Directions — Your answer should be an exact copy of the data.

Recorded data —

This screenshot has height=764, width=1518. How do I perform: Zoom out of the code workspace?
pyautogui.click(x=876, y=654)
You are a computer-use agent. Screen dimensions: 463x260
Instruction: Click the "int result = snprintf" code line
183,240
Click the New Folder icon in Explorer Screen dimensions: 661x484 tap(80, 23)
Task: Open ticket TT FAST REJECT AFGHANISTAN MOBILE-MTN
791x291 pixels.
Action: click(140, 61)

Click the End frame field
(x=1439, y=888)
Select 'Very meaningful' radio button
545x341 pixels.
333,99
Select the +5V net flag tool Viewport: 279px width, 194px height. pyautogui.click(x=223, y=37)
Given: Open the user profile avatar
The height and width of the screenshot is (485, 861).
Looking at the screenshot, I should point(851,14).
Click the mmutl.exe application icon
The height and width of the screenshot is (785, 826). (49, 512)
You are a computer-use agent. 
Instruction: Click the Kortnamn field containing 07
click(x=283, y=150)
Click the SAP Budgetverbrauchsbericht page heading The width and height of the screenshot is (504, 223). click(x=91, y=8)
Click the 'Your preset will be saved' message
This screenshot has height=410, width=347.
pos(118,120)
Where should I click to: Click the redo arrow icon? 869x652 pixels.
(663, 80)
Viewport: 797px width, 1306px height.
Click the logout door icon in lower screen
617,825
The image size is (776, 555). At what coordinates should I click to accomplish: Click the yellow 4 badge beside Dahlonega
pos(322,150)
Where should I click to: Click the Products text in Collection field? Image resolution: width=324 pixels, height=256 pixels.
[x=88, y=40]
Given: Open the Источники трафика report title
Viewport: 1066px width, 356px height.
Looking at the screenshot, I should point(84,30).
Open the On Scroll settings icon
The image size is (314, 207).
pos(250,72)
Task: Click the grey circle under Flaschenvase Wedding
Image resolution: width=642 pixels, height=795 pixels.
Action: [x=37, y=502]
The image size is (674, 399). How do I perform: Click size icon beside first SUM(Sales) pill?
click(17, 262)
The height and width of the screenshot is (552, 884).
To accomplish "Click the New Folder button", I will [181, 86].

Solution for this task —
This screenshot has height=764, width=1518. How do I perform: Zoom out of the code workspace?
pyautogui.click(x=876, y=654)
You are a computer-use agent. Screen dimensions: 463x260
Instruction: Click the "int result = snprintf" code line
183,240
Click the New Folder icon in Explorer Screen dimensions: 661x484 tap(80, 23)
Task: Open ticket TT FAST REJECT AFGHANISTAN MOBILE-MTN
791x291 pixels.
Action: click(140, 61)

Click the End frame field
(x=1439, y=888)
Select 'Very meaningful' radio button
545x341 pixels.
333,99
Select the +5V net flag tool Viewport: 279px width, 194px height. pyautogui.click(x=223, y=37)
Given: Open the user profile avatar
The height and width of the screenshot is (485, 861).
Looking at the screenshot, I should point(851,14).
Click the mmutl.exe application icon
The height and width of the screenshot is (785, 826). (49, 512)
You are a computer-use agent. 
Instruction: Click the Kortnamn field containing 07
click(x=283, y=150)
Click the SAP Budgetverbrauchsbericht page heading The width and height of the screenshot is (504, 223). click(x=91, y=8)
Click the 'Your preset will be saved' message
This screenshot has height=410, width=347.
pos(118,120)
Where should I click to: Click the redo arrow icon? 869x652 pixels.
(663, 80)
Viewport: 797px width, 1306px height.
Click the logout door icon in lower screen
617,825
The image size is (776, 555). At what coordinates should I click to accomplish: Click the yellow 4 badge beside Dahlonega
pos(322,150)
Where should I click to: Click the Products text in Collection field? Image resolution: width=324 pixels, height=256 pixels.
[x=88, y=40]
Given: Open the Источники трафика report title
Viewport: 1066px width, 356px height.
Looking at the screenshot, I should point(84,30).
Open the On Scroll settings icon
The image size is (314, 207).
pos(250,72)
Task: Click the grey circle under Flaschenvase Wedding
Image resolution: width=642 pixels, height=795 pixels.
Action: [x=37, y=502]
The image size is (674, 399). How do I perform: Click size icon beside first SUM(Sales) pill?
click(17, 262)
The height and width of the screenshot is (552, 884).
To accomplish "Click the New Folder button", I will [181, 86].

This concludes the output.